Techniques for Selection

Posted on November 5th, 2009 by Karl Beecher
Analysis steps

Analysis steps

As we have seen before, this figure shows the stages of a typical approach to a post-hoc study of FLOSS, like a digital archaeologist. The figure shows a series of stages, each of which includes some number of steps, and yields some outcomes. Each outcome may or may not feed into the following stage. In this post, I will discuss the selection stage. Remember that this is the method I have preferred so far, and is the method that a number of my peers have used, in whole or in part. It is not the method.


The point of selection is to choose the metrics that are going to be used to measure the attributes you are interested in, and also to compose a list of projects to study. On selecting metrics, I cannot be especially general.
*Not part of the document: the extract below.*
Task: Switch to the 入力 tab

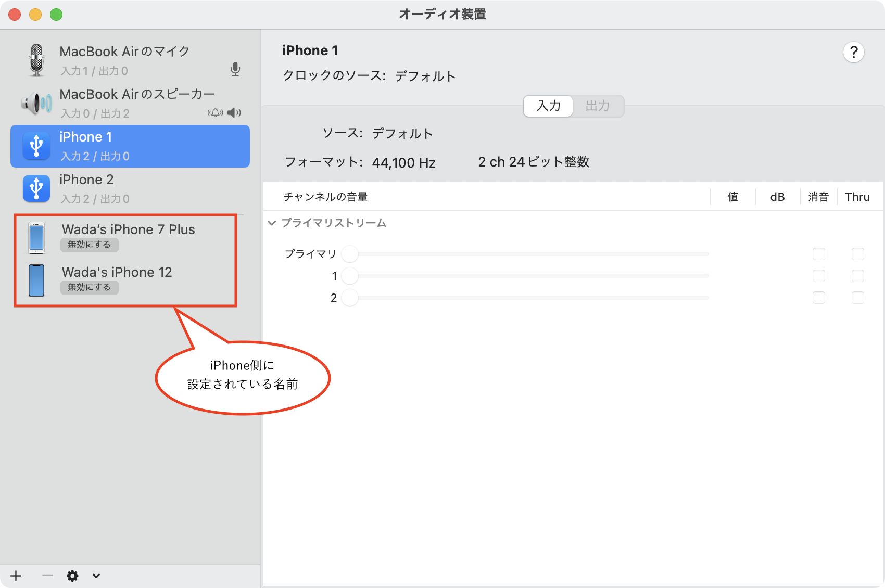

They are very closely tied to the goals of your study and a way needs to be found to come up with an effective way of measuring your success at achieving those goals. My personal preference is the “Goal-Question-Metric” (GQM) Approach. You can read about it elsewhere, but what attracts me to the GQM Approach is that it is a software engineering specific method that helps you come up with the right measures by forming questions needed to achieve the goals you have set. These questions can also “suggest” the hypotheses needed in your study. It is not perfect, but “Goal-Question-Metric” is a useful parallel to “Research Question-Hypotheses-Measures”. I do think it important to do metric selection first; the reason will be apparent in what I shall say next.

Additionally, you will probably want to set some parameters for the investigation, usually to ensure your investigation remains valid. For example, if you looking into some aspect of, say, forum activity then it probably makes no sense to include projects for which no forum activity exists. (At the same time, you should report what proportion of your initial sample is disqualified.) This may impact the pool of projects you can choose from by eliminating some potentials, but it should not impact the metrics you choose — the investigation should be guided by what you want to measure, not how easy something is to measure. Sometimes this is made quite simple for you. For instance, FLOSSMole is a service that provides you with meta-data about individual FLOSS projects in nicely-formatted lists. If you wish to prune such a list then it is easy to write a software tool to do it quickly for you, leaving only the “valid” candidates. Ask nicely and you could borrow mine.

So-called “filters” I have found myself testing for in past work have included:

  • Programming language
  • Version control system used
  • Product size
  • Development status

These factors can impact the validity of the study (e.g. can different programming languages be compared fairly), or be technical considerations (e.g. do I have tools that can analyse these programming languages). Both need careful thought.

Further considerations include your selection method, i.e. how are you choosing the projects to study? If you are examining a very small number of projects, be sure your choice has some careful thought behind it. Generalizing from simply analysing one or a couple of projects can be tricky; a more focused comparative analysis, such as the work by Schach et al comparing four different Unix-like operating system kernels is probably more productive at that level. If you seek to generalize FLOSS as a phenomenon from your analysis, some different works have now been carried out (including my own) that do so by analysing large samples of projects. In this case I think the consensus is that random selection of a filtered population of projects is the best approach.

And so the end of the selection process should be a list of projects you wish to analyse that feeds through to the next stage: retrieval.